Published On: Feb 17 2012 07:11:12 AM EST
Updated On: Feb 18 2012 12:13:00 AM EST

In light of the recent killing of a deputy, Clay County Sheriff Rick Beseler doesn't believe the shooter should've been on the streets.

MIDDLEBURG, Fla. -

All activity at the Clay County Sheriff's Office paused at 9 a.m. Friday for a moment of silence honoring a detective killed Thursday night during a raid on a suspected meth lab.

"Detective David White made the ultimate sacrifice, giving his life in the line of duty," the radio dispatcher said just prior to 60 seconds of radio silence. "Our thoughts and prayers are with the White family and all those who serve and protect."

White's partner, Detective Matt Hanlin, was shot in the arm when the two went through the front door of the home on Alligator Boulevard in Middleburg just before 6:30 p.m. Thursday. With family and fellow officers waiting at Orange Park Medical Center, Hanlin went through surgery overnight and his condition was upgraded to serious.

"Deputy Hanlin is doing remarkable well, considering the injuries he received in the gunfight," Sheriff Rick Beseler said Friday afternoon. "Of course he was devastated to know that his partner had been killed, but he was fully alert and conscious."

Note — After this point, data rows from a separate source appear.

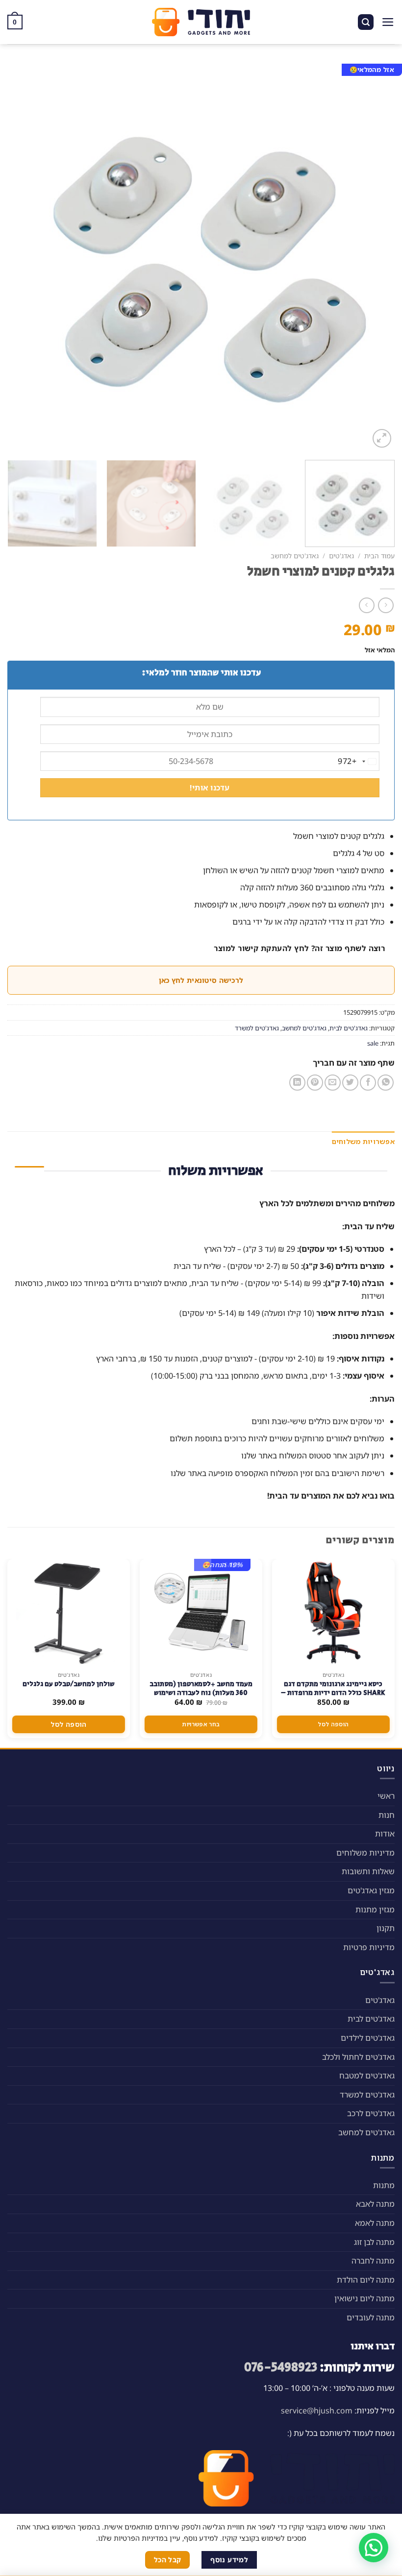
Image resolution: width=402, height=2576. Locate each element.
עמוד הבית (379, 555)
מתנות (384, 2185)
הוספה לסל (333, 1724)
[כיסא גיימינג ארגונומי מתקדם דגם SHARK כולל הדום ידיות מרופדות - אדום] (333, 1613)
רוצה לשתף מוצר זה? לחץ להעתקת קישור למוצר (299, 948)
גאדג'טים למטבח (367, 2075)
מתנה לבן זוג (374, 2242)
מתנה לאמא (375, 2223)
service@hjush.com (316, 2410)
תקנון (386, 1928)
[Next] (20, 257)
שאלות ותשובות (368, 1871)
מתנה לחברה (373, 2260)
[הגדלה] (382, 438)
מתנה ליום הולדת (366, 2279)
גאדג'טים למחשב (295, 555)
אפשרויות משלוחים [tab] (363, 1141)
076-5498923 (280, 2368)
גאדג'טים (341, 555)
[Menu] (388, 22)
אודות (385, 1833)
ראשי (386, 1795)
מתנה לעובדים (371, 2317)
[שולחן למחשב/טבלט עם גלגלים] (68, 1613)
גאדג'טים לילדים (368, 2037)
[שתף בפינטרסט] (315, 1082)
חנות (386, 1815)
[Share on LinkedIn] (297, 1082)
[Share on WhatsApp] (385, 1082)
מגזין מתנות (375, 1909)
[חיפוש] (366, 22)
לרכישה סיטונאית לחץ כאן (201, 980)
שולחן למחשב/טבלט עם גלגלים (69, 1684)
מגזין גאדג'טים (371, 1890)
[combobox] (358, 761)
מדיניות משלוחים (365, 1852)
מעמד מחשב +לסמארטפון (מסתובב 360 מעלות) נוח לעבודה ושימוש (201, 1688)
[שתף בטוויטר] (350, 1082)
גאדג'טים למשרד (257, 1028)
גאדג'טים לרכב (371, 2113)
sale (372, 1043)
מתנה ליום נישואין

The suspected gunman, identified as 36-year-old Ted Tilley, was shot and killed by other deputies as he ran out the back of the house.

Beseler said Tilley had a long history of crimes ranging from traffic violations to domestic battery and called him a "menace."

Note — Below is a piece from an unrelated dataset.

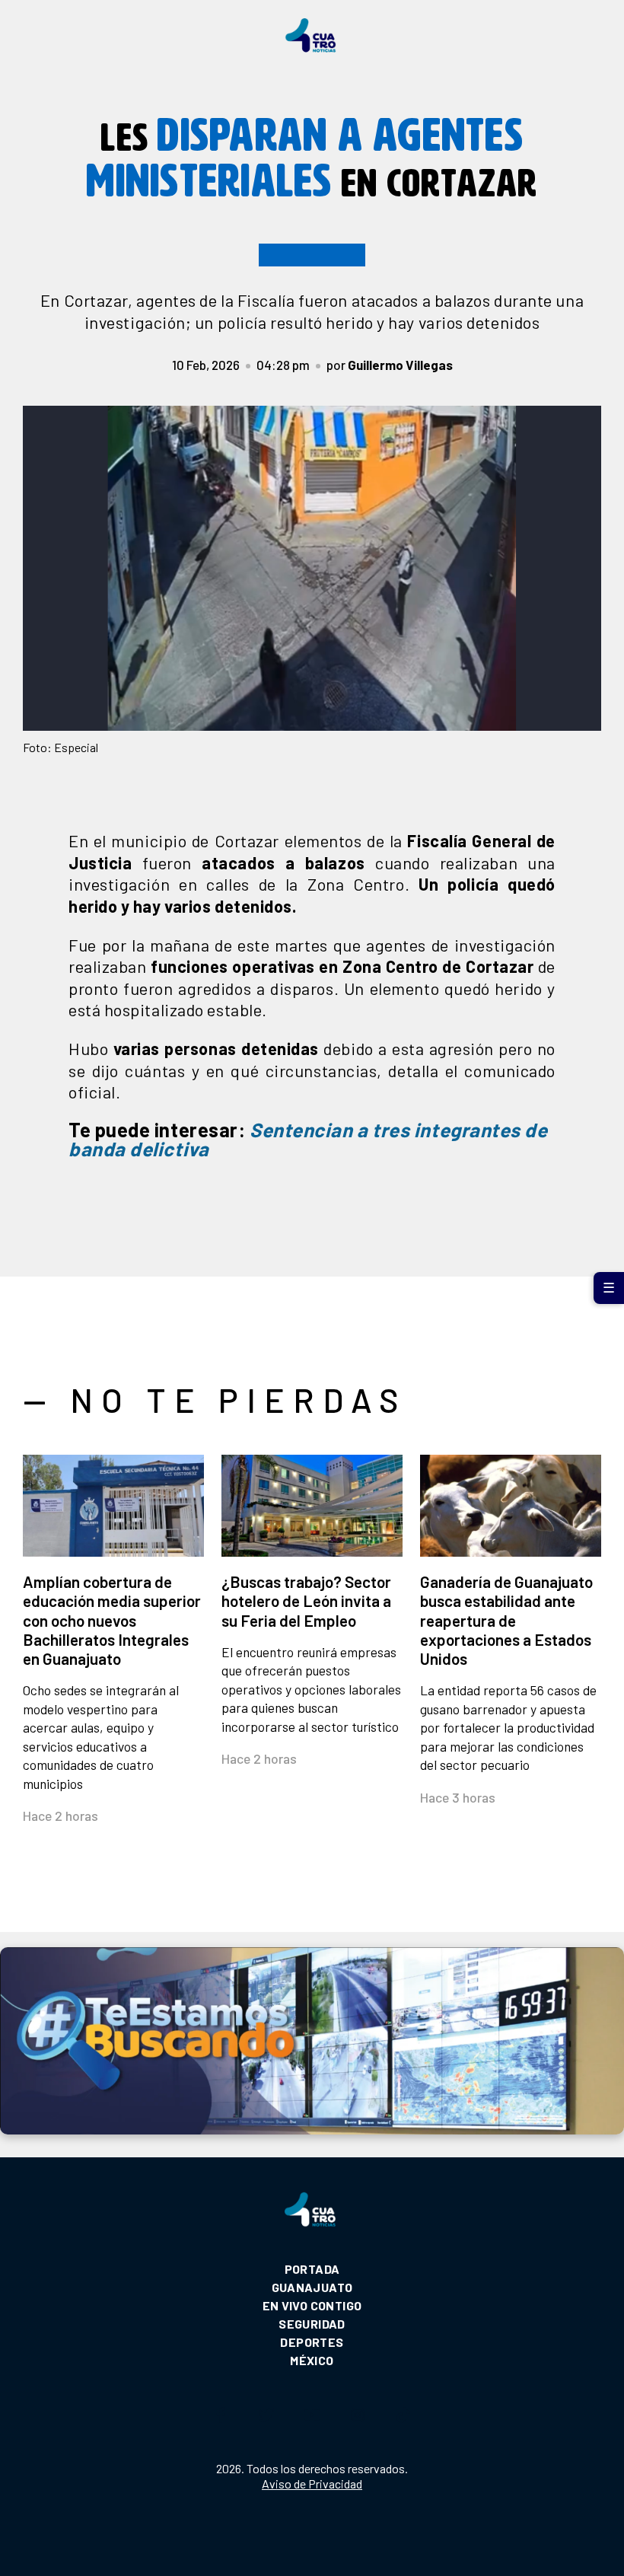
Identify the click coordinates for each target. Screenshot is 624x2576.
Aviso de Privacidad (312, 2483)
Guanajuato (312, 2287)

Two men, two women and a juvenile inside the house were taken into custody after the shootings, but only 16-year-old Jerry Daniels has been charged with a crime: felony drug possession.

Investigators say some or all of those detained were living in the house without the knowledge or permission of the owner, who told Channel 4 that the property went into foreclosure and he had not been there in three years. [Full story]

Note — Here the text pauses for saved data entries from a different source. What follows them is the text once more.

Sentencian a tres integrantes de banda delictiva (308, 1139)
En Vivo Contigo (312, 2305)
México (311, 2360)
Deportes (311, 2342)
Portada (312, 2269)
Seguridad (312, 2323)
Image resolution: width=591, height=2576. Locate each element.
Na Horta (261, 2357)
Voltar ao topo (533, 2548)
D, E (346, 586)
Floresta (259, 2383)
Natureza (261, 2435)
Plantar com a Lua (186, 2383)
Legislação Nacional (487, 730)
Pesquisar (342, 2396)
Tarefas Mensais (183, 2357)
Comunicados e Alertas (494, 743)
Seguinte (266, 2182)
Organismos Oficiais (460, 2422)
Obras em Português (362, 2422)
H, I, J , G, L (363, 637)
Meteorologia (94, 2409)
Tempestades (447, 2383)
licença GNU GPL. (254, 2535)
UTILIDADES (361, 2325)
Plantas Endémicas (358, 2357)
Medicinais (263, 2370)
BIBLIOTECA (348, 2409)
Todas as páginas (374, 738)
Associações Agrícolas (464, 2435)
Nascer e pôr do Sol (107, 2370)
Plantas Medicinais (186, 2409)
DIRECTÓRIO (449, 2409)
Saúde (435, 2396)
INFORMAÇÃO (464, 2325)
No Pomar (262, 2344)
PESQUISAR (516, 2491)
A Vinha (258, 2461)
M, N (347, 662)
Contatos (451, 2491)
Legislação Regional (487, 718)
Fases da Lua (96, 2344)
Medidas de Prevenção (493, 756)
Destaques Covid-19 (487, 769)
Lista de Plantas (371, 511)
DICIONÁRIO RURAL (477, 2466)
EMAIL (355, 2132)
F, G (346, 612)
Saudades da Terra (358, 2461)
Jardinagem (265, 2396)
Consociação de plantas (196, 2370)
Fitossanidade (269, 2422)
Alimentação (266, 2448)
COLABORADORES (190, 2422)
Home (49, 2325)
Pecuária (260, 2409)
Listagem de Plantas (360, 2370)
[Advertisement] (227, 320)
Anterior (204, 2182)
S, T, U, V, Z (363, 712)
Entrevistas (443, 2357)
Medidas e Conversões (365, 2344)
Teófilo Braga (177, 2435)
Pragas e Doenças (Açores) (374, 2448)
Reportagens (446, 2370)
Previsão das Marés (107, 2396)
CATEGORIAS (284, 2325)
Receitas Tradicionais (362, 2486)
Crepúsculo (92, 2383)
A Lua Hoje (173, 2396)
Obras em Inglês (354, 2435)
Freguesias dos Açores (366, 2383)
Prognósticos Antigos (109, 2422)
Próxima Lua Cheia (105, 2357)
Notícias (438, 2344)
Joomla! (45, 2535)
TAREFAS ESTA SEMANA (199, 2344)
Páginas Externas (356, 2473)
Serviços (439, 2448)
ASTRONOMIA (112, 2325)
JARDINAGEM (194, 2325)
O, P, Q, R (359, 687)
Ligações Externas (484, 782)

Friday morning, investigators with the Florida Department of Law Enforcement and Clay County Sheriff's Office remained at the home, some wearing hazardous materials suits as they removed chemicals and equipment.

Federal agents with the Drug Enforcement Administration had also responded to the scene.

White, a 35-year-old Army veteran, is the first Clay County deputy shot on duty in nearly 40 years and the first killed in the line of duty since 1913. He leaves behind a wife and two children, ages 3 months and 2 years old.

"David White was not only a hero as far as his service to the Clay County Sheriff's Office, he was also a military veteran who served overseas in numerous areas of conflict like Bosnia and Iraq," Beseler said. "He was one of the finest officers and military men I've ever met. He was an unbelievably nice individual and will be sorely missed."

A viewing for White will be held from 1-4 p.m. Sunday at Russell Haven of Rest Cemetery and Funeral Home, 2335 Sandridge Road in Green Cove Springs. Funeral services set for 10 a.m. Monday at First Baptist Church in Middleburg will be for family, friends and the law enforcement community only.

The public is invited to pay respects as the funeral procession travels from the church to the cemetery.

Gov. Rick Scott ordered flags lowered to half-staff from sunrise to sunset on Monday at the Clay County Sheriff's Office, the Clay County Courthouse and Green Cove Springs City  Hall.

Donations to assist the family are being accepted at the Clay County Sheriff's Office Humanitarian Fund at the Heritage Bank in Orange Park, account No. 1520387212.